This chapter deals with concepts of Neural Network with regards to CNTK.
As we know that, several layers of neurons are used for making a neural network. But, the question arises that in CNTK how we can model the layers of a NN? It can be done with the help of layer functions defined in the layer module.
Actually, in CNTK, working with the layers has a distinct functional programming feel to it. Layer function looks like a regular function and it produces a mathematical function with a set of predefined parameters. Let’s see how we can create the most basic layer type, Dense, with the help of layer function.
With the help of following basic steps, we can create the most basic layer type −
Step 1 − First, we need to import the Dense layer function from the layers’ package of CNTK.
from cntk.layers import Dense
Step 2 − Next from the CNTK root package, we need to import the input_variable function.
from cntk import input_variable
Step 3 − Now, we need to create a new input variable using the input_variable function. We also need to provide the its size.
feature = input_variable(100)
Step 4 − At last, we will create a new layer using Dense function along with providing the number of neurons we want.
layer = Dense(40)(feature)
Now, we can invoke the configured Dense layer function to connect the Dense layer to the input.
from cntk.layers import Dense from cntk import input_variable feature= input_variable(100) layer = Dense(40)(feature)
As we have seen CNTK provides us with a pretty good set of defaults for building NNs.
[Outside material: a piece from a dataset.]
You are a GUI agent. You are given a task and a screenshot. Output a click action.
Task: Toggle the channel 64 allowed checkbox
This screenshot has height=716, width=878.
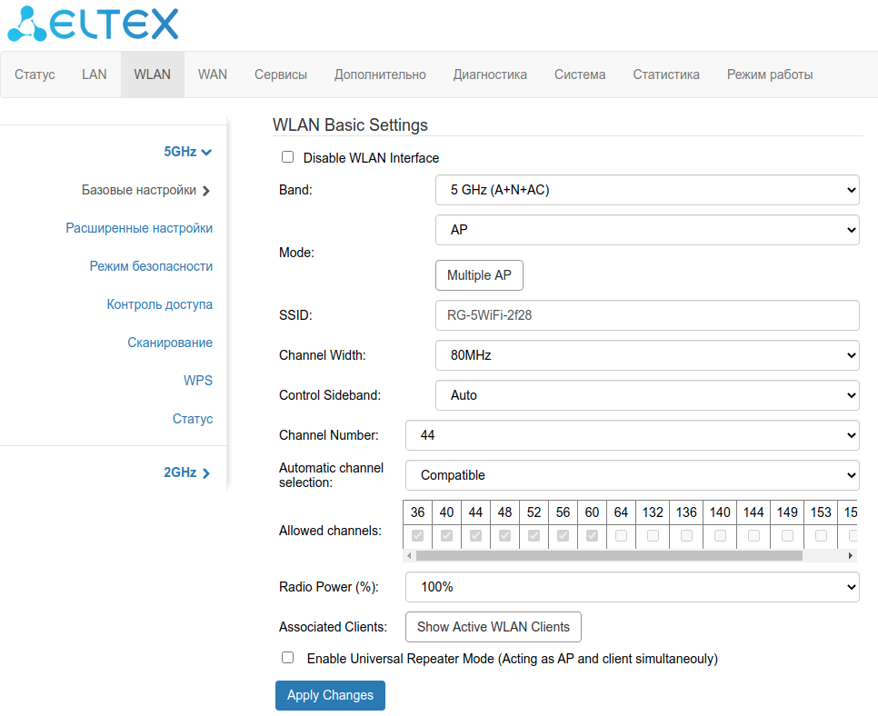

Based on activation function and other settings we choose, the behavior as well as performance of the NN is different. It is another very useful stemming algorithm. That’s the reason, it is good to understand what we can configure.
Each layer in NN has its unique configuration options and when we talk about Dense layer, we have following important settings to define −
shape − As name implies, it defines the output shape of the layer which further determines the number of neurons in that layer.
activation − It defines the activation function of that layer, so it can transform the input data.
init − It defines the initialisation function of that layer. It will initialise the parameters of the layer when we start training the NN.
Let’s see the steps with the help of which we can configure a Dense layer −
Step1 − First, we need to import the Dense layer function from the layers’ package of CNTK.
from cntk.layers import Dense
Step2 − Next from the CNTK ops package, we need to import the sigmoid operator. It will be used to configure as an activation function.
from cntk.ops import sigmoid
Step3 − Now, from initializer package, we need to import the glorot_uniform initializer.
from cntk.initializer import glorot_uniform
Step4 − At last, we will create a new layer using Dense function along with providing the number of neurons as the first argument. Also, provide the sigmoid operator as activation function and the glorot_uniform as the init function for the layer.
layer = Dense(50, activation = sigmoid, init = glorot_uniform)
from cntk.layers import Dense from cntk.ops import sigmoid from cntk.initializer import glorot_uniform layer = Dense(50, activation = sigmoid, init = glorot_uniform)
Till now, we have seen how to create the structure of a NN and how to configure various settings. Here, we will see, how we can optimise the parameters of a NN. With the help of the combination of two components namely learners and trainers, we can optimise the parameters of a NN.
The first component which is used to optimise the parameters of a NN is trainer component. It basically implements the backpropagation process. If we talk about its working, it passes the data through the NN to obtain a prediction.
After that, it uses another component called learner in order to obtain the new values for the parameters in a NN. Once it obtains the new values, it applies these new values and repeat the process until an exit criterion is met.
The second component which is used to optimise the parameters of a NN is learner component, which is basically responsible for performing the gradient descent algorithm.
Following is the list of some of the interesting learners included in CNTK library −
Stochastic Gradient Descent (SGD) − This learner represents the basic stochastic gradient descent, without any extras.
Momentum Stochastic Gradient Descent (MomentumSGD) − With SGD, this learner applies the momentum to overcome the problem of local maxima.
RMSProp − This learner, in order to control the rate of descent, uses decaying learning rates.
Adam − This learner, in order to decrease the rate of descent over time, uses decaying momentum.
Adagrad − This learner, for frequently as well as infrequently occurring features, uses different learning rates.